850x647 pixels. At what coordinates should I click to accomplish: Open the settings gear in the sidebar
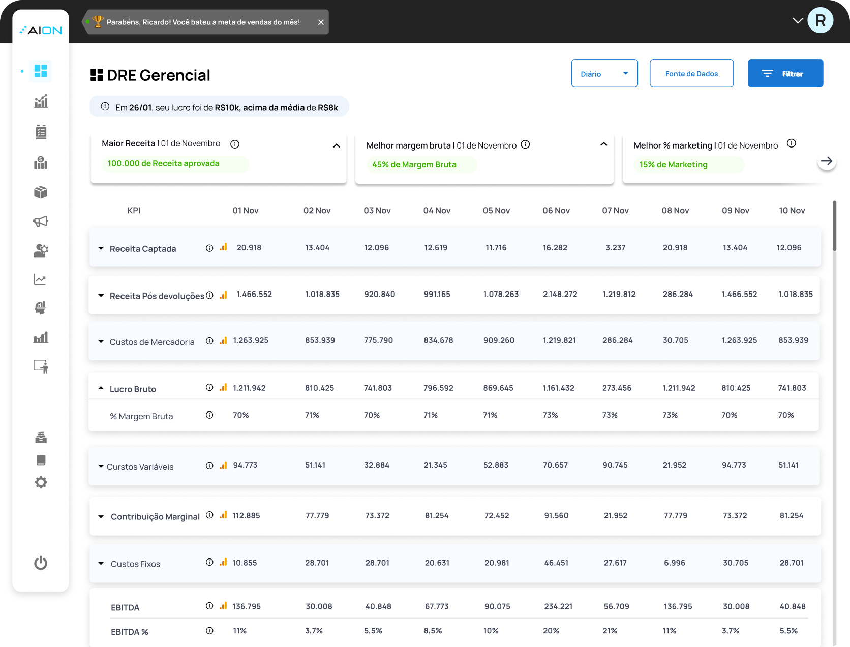41,482

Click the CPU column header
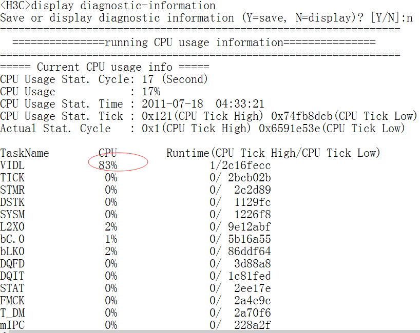[x=108, y=153]
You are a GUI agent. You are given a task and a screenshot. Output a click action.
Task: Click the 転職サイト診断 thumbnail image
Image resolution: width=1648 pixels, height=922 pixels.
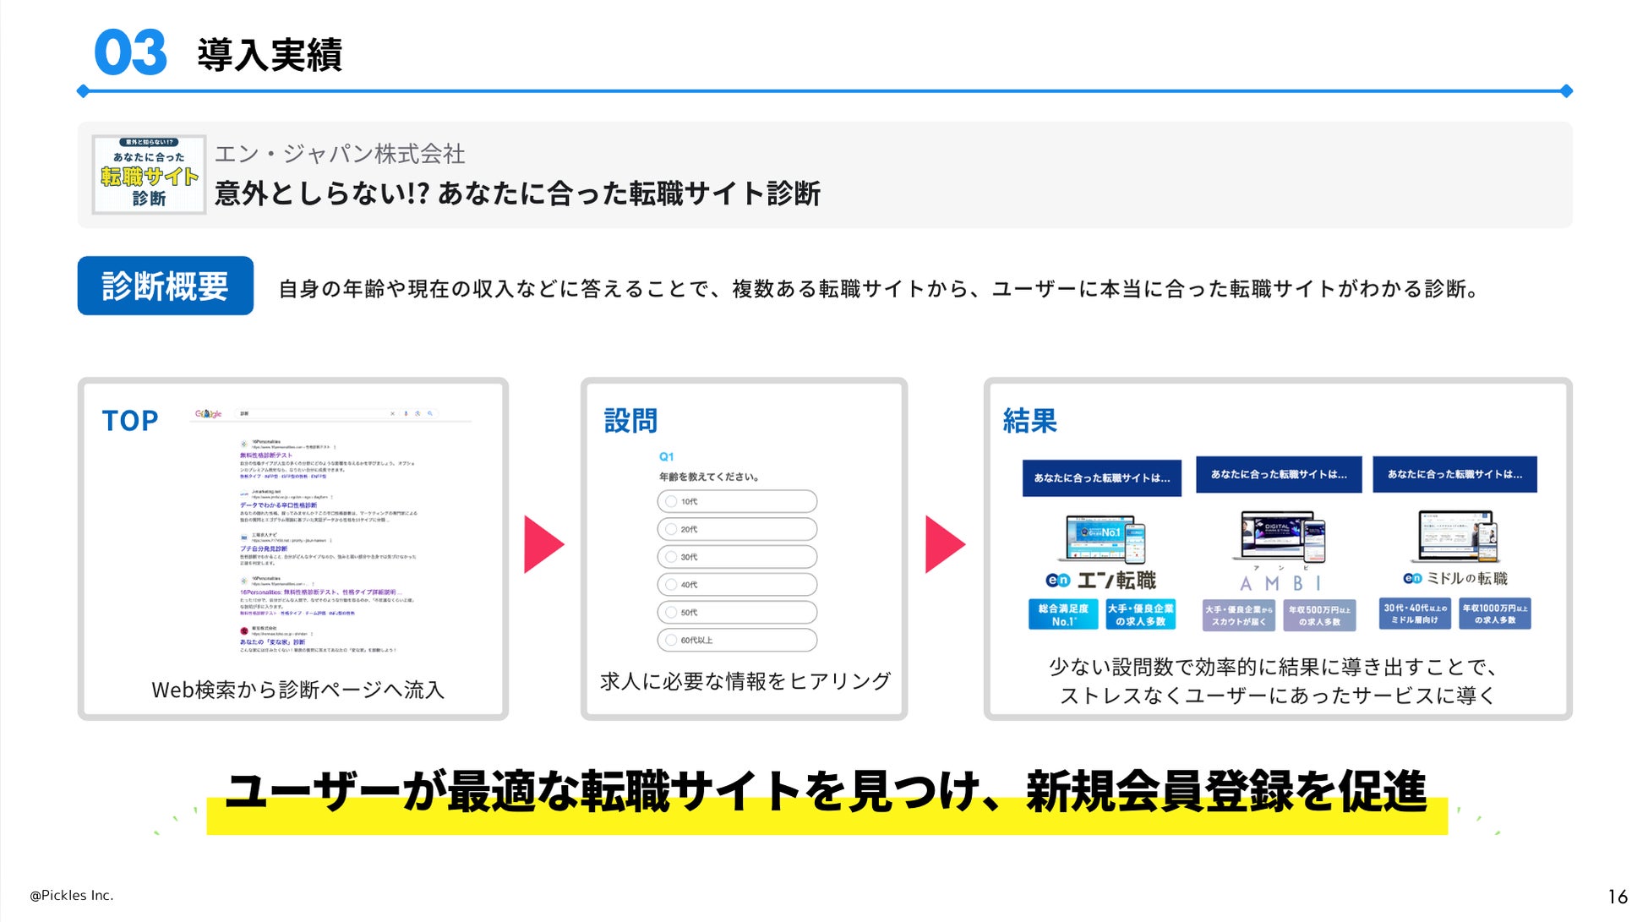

----------

Instruction => List the lines from the one containing "Click the CPU column header" through the end of the entries, both ends included, as a numbered list. Omit blank lines and leave the pictures out.

Result =>
1. Click the CPU column header
2. [x=108, y=153]
3. You are a GUI agent. You are given a task and a screenshot. Output a click action.
4. Task: Click the 転職サイト診断 thumbnail image
5. Image resolution: width=1648 pixels, height=922 pixels.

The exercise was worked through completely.